**Task statement**
Filter the material below so that only lines containing "label" remain.

---------- Provided information

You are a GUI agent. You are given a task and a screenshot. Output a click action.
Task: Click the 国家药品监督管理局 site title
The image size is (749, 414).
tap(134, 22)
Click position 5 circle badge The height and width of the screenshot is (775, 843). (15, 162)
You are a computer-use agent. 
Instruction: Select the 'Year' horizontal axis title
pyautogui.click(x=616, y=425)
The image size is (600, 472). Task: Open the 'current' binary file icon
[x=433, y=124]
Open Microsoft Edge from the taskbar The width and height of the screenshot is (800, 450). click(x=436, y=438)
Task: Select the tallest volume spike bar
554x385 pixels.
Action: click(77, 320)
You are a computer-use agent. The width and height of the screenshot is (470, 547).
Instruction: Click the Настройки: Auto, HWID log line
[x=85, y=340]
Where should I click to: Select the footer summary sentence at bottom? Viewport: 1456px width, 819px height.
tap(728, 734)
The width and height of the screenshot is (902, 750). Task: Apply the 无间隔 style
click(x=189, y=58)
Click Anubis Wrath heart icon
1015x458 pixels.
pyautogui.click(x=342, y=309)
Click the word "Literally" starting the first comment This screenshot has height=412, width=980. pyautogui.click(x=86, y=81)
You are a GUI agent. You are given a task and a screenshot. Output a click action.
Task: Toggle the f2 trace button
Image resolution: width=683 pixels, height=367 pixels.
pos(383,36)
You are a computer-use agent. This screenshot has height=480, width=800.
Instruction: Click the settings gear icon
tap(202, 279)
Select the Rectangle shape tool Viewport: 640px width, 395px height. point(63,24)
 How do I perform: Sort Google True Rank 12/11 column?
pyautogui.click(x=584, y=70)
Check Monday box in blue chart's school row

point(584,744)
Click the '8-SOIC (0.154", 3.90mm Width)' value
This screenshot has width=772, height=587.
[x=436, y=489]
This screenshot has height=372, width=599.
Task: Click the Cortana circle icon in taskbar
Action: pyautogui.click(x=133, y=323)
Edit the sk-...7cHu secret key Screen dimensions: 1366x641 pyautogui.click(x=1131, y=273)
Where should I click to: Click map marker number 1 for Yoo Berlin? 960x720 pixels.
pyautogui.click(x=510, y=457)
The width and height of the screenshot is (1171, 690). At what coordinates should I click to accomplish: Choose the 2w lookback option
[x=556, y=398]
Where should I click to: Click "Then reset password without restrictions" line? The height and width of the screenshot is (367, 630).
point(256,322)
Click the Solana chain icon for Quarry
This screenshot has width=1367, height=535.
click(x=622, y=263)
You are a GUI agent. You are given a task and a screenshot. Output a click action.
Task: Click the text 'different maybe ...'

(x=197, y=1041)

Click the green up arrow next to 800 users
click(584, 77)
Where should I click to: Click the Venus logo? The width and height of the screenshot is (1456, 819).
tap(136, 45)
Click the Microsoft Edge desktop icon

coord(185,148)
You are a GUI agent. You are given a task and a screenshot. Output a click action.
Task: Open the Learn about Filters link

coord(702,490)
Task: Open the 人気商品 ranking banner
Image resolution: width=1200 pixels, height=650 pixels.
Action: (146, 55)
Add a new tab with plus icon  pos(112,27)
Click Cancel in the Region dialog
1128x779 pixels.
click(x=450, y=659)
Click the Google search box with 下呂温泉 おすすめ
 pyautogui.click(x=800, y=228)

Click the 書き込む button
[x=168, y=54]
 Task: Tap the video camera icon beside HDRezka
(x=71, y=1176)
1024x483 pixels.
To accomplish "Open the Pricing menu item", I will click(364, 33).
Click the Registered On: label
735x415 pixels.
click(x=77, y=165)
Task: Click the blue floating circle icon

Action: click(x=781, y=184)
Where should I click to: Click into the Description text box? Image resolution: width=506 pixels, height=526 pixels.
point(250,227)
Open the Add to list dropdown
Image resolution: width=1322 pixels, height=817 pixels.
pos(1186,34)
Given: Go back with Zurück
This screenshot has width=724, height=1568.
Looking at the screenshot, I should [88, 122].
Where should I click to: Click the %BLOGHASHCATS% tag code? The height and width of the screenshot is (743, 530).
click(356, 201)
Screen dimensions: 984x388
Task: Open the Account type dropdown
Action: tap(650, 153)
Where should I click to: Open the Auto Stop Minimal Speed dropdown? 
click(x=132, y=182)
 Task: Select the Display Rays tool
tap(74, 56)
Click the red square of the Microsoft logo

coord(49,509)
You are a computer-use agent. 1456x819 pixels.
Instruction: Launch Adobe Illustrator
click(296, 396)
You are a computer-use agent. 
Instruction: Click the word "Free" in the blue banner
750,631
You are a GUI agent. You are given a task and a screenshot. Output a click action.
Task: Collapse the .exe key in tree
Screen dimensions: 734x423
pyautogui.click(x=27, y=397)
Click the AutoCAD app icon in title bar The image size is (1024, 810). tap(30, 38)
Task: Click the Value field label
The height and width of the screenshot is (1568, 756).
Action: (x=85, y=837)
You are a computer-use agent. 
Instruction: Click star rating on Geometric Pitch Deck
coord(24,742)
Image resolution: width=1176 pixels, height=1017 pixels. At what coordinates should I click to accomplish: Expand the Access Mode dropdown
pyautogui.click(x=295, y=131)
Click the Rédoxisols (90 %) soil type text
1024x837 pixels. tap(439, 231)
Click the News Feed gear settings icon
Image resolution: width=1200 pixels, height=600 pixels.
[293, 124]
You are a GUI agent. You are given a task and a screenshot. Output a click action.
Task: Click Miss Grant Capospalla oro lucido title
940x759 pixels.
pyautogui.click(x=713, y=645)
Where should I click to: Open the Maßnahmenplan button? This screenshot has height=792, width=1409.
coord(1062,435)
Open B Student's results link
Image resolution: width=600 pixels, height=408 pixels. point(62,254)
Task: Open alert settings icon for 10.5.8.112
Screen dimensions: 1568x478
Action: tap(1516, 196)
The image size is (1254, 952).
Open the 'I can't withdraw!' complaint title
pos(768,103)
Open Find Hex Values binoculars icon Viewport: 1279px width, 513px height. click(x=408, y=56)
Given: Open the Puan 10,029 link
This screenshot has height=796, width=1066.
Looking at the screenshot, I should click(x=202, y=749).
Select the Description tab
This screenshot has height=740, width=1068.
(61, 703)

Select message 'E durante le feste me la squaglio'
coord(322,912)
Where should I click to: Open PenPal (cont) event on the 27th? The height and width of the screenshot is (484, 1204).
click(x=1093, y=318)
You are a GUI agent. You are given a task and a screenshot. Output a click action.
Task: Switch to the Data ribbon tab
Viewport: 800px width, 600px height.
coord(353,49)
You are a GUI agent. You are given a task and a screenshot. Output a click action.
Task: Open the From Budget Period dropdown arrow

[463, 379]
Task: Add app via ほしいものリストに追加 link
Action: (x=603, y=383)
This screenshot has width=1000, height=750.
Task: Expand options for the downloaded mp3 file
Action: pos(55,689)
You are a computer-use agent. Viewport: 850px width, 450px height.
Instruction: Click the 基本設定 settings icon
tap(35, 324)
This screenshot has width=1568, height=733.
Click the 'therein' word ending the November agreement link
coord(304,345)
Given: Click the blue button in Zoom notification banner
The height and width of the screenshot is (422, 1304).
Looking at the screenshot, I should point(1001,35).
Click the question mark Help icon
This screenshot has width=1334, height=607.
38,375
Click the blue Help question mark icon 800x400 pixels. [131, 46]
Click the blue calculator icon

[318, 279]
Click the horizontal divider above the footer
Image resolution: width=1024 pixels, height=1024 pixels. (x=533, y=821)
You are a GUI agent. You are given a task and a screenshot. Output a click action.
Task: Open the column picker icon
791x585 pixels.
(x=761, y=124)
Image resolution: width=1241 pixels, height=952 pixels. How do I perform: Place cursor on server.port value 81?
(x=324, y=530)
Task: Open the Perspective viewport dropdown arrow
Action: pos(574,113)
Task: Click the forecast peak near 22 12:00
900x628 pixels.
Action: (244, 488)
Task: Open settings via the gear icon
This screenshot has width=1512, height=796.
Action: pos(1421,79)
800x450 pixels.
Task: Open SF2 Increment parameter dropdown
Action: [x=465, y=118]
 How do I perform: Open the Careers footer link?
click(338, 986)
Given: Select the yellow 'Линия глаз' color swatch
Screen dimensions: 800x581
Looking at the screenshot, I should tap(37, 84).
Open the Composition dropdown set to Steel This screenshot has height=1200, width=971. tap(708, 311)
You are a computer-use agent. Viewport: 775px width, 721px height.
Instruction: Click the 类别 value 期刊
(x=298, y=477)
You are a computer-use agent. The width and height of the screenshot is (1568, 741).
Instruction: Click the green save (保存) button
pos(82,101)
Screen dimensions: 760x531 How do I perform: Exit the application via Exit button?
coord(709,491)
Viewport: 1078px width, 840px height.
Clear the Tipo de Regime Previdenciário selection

--------------------

**Task response**
Click the Registered On: label
Task: Click the Value field label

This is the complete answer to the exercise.